EXERCISE DETAILS:
Which lines in the records below mention the word "profile"? Copy each one out.

ENTRIES PROVIDED:
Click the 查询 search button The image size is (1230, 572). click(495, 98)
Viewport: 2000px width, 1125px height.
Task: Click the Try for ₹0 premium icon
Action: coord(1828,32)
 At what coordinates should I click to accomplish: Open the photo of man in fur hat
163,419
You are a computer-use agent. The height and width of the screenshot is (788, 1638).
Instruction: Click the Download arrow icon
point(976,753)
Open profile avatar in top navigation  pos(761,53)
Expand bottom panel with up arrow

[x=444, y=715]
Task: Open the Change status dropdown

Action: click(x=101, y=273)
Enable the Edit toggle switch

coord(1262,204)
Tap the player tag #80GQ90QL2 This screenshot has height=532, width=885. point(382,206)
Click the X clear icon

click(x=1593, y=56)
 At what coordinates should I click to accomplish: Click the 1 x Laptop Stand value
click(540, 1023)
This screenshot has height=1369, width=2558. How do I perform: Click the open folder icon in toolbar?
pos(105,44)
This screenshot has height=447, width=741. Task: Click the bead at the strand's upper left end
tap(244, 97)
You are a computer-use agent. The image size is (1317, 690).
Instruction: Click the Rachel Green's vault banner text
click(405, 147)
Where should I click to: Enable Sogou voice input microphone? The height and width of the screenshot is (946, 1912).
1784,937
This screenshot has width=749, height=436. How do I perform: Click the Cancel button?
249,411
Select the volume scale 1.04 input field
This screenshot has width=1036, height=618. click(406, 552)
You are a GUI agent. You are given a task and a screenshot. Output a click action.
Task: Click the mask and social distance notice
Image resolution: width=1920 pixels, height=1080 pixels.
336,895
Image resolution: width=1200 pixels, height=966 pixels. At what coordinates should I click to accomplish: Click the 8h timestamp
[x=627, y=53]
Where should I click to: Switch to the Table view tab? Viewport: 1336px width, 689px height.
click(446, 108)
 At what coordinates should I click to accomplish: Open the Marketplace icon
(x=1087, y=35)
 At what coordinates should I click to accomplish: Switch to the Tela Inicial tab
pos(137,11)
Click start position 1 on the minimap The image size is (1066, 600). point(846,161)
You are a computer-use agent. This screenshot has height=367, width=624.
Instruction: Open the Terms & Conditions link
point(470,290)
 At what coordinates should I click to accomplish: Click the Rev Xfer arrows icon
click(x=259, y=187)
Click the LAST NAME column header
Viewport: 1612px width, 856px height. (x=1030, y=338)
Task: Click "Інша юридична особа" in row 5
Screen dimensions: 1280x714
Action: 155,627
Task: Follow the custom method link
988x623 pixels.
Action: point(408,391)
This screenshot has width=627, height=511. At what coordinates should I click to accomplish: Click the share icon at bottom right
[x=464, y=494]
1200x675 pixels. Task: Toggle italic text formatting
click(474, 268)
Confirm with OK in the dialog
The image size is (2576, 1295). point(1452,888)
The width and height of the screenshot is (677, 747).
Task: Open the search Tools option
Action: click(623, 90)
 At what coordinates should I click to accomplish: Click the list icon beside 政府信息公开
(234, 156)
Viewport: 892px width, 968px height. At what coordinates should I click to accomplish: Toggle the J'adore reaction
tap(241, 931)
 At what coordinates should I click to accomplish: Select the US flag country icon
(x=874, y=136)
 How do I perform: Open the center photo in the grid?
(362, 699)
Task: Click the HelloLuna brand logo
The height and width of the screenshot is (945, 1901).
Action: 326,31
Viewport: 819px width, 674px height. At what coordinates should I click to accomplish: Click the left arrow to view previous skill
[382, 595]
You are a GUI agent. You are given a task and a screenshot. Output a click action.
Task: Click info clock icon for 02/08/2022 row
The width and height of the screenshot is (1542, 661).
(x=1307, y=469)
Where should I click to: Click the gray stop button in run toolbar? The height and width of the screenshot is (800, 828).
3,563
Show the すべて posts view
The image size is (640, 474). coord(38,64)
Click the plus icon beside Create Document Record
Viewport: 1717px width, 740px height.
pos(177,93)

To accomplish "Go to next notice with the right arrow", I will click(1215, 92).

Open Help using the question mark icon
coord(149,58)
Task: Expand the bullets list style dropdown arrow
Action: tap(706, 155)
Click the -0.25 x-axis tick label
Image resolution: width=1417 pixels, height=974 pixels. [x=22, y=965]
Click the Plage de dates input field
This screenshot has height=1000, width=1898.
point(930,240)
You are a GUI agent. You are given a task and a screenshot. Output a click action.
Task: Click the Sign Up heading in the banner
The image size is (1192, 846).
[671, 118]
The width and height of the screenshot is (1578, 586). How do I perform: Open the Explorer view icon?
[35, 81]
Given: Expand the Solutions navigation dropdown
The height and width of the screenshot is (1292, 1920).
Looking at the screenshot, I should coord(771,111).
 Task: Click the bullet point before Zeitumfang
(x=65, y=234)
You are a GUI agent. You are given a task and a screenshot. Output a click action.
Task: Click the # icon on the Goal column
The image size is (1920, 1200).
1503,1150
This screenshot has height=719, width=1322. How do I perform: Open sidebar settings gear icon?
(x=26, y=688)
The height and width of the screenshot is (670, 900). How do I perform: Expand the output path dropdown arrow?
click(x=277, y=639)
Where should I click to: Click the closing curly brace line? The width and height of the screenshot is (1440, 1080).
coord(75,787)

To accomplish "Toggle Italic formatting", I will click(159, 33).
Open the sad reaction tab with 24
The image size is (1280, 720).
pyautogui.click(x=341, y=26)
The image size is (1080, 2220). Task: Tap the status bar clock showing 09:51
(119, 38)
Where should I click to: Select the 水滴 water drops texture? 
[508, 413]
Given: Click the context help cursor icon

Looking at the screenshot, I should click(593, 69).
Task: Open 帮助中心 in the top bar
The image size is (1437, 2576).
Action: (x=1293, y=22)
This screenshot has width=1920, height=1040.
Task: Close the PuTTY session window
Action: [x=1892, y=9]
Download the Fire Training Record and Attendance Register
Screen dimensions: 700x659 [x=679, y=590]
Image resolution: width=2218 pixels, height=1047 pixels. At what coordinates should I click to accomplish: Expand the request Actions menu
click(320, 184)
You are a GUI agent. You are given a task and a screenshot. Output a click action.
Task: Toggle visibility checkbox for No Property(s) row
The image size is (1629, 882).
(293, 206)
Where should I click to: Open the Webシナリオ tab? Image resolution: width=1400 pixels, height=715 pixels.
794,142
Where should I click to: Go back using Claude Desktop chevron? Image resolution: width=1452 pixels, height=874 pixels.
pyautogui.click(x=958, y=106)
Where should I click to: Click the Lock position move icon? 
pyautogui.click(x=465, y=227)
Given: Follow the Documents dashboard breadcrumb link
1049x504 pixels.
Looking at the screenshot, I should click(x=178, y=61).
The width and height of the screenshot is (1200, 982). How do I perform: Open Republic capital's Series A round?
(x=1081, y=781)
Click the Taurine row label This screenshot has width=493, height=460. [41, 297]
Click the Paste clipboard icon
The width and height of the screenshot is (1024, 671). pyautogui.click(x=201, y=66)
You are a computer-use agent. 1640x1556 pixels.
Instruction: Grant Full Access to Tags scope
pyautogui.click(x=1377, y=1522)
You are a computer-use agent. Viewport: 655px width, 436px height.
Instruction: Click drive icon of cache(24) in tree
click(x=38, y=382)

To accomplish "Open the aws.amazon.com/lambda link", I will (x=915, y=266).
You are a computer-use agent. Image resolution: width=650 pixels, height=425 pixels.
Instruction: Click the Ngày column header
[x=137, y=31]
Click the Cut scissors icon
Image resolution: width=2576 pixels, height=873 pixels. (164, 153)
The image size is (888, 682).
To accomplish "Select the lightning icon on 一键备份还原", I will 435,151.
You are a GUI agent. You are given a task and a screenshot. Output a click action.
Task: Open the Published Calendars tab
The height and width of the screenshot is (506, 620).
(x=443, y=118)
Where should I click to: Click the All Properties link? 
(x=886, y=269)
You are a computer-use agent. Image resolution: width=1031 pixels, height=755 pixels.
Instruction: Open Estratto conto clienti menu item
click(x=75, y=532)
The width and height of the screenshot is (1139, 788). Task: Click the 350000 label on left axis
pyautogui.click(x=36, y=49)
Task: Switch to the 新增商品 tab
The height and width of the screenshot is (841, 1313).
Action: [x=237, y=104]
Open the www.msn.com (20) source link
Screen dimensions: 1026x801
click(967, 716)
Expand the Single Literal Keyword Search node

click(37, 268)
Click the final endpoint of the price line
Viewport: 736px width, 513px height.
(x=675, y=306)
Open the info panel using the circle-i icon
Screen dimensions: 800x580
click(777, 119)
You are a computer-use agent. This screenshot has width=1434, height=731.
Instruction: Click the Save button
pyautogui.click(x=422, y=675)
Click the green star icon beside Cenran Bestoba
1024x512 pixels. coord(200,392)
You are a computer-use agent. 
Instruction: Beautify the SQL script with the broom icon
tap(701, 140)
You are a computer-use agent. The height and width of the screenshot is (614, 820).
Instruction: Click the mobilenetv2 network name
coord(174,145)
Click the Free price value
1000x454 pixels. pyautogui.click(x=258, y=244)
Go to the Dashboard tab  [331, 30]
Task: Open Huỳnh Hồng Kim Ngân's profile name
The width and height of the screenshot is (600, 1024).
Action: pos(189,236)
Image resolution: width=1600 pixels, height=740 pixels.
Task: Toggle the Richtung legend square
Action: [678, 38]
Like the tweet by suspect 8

OUTPUT BELOW:
Open profile avatar in top navigation  pos(761,53)
Task: Open Huỳnh Hồng Kim Ngân's profile name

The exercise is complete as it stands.